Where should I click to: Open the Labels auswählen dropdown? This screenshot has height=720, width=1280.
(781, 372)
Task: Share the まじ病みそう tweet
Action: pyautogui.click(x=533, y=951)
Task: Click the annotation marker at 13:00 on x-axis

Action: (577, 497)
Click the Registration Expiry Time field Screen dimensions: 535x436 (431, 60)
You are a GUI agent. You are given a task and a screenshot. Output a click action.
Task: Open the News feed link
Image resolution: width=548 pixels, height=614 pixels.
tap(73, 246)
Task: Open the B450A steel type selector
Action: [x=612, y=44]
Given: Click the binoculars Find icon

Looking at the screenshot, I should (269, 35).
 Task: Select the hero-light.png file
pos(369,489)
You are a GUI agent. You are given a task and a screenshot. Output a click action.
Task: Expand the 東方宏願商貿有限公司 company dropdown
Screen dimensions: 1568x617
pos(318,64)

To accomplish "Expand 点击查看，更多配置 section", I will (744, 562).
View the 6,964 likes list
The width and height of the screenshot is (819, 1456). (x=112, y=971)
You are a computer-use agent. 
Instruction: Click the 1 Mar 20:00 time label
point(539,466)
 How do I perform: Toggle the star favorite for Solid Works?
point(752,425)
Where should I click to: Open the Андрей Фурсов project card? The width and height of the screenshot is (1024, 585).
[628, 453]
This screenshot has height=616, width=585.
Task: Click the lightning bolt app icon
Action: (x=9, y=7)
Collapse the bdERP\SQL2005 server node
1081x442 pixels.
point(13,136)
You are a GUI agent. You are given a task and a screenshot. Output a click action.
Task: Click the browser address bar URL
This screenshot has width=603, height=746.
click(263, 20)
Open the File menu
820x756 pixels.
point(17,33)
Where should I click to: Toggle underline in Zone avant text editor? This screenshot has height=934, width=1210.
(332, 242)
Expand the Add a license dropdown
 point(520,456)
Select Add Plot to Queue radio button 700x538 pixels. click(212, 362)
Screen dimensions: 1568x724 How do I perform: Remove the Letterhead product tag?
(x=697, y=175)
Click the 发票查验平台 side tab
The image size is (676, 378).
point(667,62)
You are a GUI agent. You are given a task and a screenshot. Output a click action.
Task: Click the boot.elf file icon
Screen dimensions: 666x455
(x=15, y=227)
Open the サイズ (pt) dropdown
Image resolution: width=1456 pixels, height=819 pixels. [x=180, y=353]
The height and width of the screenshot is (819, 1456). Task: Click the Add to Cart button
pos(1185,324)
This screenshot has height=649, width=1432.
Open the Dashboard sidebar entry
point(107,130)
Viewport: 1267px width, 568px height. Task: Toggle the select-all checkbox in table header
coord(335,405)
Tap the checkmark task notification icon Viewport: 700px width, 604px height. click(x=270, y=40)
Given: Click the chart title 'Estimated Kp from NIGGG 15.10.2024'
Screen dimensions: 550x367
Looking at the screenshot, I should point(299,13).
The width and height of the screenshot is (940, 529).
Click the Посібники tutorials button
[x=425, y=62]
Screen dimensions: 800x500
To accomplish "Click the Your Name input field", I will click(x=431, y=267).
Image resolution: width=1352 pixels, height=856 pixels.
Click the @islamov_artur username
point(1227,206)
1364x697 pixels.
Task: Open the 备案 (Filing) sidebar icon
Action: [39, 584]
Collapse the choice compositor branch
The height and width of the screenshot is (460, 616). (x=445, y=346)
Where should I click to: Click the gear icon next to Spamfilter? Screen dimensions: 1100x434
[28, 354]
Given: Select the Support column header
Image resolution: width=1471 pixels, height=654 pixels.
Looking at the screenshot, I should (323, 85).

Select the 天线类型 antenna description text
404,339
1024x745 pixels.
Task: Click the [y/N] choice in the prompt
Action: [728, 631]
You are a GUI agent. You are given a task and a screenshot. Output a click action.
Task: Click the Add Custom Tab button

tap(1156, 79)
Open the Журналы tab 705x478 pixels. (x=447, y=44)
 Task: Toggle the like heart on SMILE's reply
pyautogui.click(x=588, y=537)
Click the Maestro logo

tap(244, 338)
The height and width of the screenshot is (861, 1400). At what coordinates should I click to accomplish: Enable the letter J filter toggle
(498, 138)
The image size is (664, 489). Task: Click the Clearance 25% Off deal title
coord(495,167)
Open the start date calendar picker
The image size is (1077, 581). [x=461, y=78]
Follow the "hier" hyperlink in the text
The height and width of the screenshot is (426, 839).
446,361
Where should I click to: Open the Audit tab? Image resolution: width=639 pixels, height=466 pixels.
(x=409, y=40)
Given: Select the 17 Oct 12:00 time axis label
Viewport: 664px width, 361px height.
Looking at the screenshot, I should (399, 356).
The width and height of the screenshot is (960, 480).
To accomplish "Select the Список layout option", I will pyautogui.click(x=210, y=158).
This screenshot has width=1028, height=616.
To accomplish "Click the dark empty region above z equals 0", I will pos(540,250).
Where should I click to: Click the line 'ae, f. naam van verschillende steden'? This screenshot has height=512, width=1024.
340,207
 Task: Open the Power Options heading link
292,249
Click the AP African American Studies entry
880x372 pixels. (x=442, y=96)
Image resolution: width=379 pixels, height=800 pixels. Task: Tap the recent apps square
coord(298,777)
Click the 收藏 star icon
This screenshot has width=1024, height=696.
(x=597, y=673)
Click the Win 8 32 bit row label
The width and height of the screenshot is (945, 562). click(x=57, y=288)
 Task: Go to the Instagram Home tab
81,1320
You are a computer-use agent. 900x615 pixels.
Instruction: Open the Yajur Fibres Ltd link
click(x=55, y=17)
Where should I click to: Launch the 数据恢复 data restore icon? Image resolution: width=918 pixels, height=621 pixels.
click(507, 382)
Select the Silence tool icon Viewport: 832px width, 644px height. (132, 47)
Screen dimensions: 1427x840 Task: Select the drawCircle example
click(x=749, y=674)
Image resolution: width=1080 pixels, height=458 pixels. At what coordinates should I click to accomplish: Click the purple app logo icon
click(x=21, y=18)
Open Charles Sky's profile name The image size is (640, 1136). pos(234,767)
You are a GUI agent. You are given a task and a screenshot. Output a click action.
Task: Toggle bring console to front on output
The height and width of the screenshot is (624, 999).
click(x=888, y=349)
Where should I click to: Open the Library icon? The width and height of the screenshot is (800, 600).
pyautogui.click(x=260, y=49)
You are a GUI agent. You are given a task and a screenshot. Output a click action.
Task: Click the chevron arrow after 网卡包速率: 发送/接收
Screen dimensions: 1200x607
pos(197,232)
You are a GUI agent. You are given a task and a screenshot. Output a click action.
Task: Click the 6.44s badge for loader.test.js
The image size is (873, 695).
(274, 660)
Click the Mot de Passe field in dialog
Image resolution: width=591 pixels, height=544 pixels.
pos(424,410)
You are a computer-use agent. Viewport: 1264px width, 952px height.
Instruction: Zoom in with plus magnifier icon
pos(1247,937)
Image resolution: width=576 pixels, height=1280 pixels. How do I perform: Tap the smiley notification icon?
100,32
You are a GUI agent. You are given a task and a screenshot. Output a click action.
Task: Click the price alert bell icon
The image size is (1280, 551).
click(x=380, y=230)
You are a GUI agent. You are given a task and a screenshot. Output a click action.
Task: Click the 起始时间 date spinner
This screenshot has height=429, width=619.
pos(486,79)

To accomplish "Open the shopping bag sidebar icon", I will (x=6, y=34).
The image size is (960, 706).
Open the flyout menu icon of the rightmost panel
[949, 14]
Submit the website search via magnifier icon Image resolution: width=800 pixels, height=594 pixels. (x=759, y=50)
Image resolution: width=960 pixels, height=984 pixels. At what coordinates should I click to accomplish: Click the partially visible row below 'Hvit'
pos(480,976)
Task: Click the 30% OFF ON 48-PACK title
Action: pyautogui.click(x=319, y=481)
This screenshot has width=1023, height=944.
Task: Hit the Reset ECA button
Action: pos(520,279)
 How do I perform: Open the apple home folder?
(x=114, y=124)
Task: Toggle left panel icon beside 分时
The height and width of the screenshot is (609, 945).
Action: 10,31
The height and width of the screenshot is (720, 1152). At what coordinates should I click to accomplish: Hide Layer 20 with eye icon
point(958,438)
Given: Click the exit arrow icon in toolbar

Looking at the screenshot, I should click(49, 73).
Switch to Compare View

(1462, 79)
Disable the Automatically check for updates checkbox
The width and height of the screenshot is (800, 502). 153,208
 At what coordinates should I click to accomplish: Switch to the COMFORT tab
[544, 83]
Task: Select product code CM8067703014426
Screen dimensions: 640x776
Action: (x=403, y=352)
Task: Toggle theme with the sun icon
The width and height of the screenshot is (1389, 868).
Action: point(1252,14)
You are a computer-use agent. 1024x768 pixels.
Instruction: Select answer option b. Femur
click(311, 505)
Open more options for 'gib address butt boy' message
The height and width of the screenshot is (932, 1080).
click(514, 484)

..........

» Assigned task
Exactly the lines from the one containing "Instruction: Select answer option b. Femur" through the last line of the records are to be transcribed, both endpoints included.

» Response area
Instruction: Select answer option b. Femur
click(311, 505)
Open more options for 'gib address butt boy' message
The height and width of the screenshot is (932, 1080).
click(514, 484)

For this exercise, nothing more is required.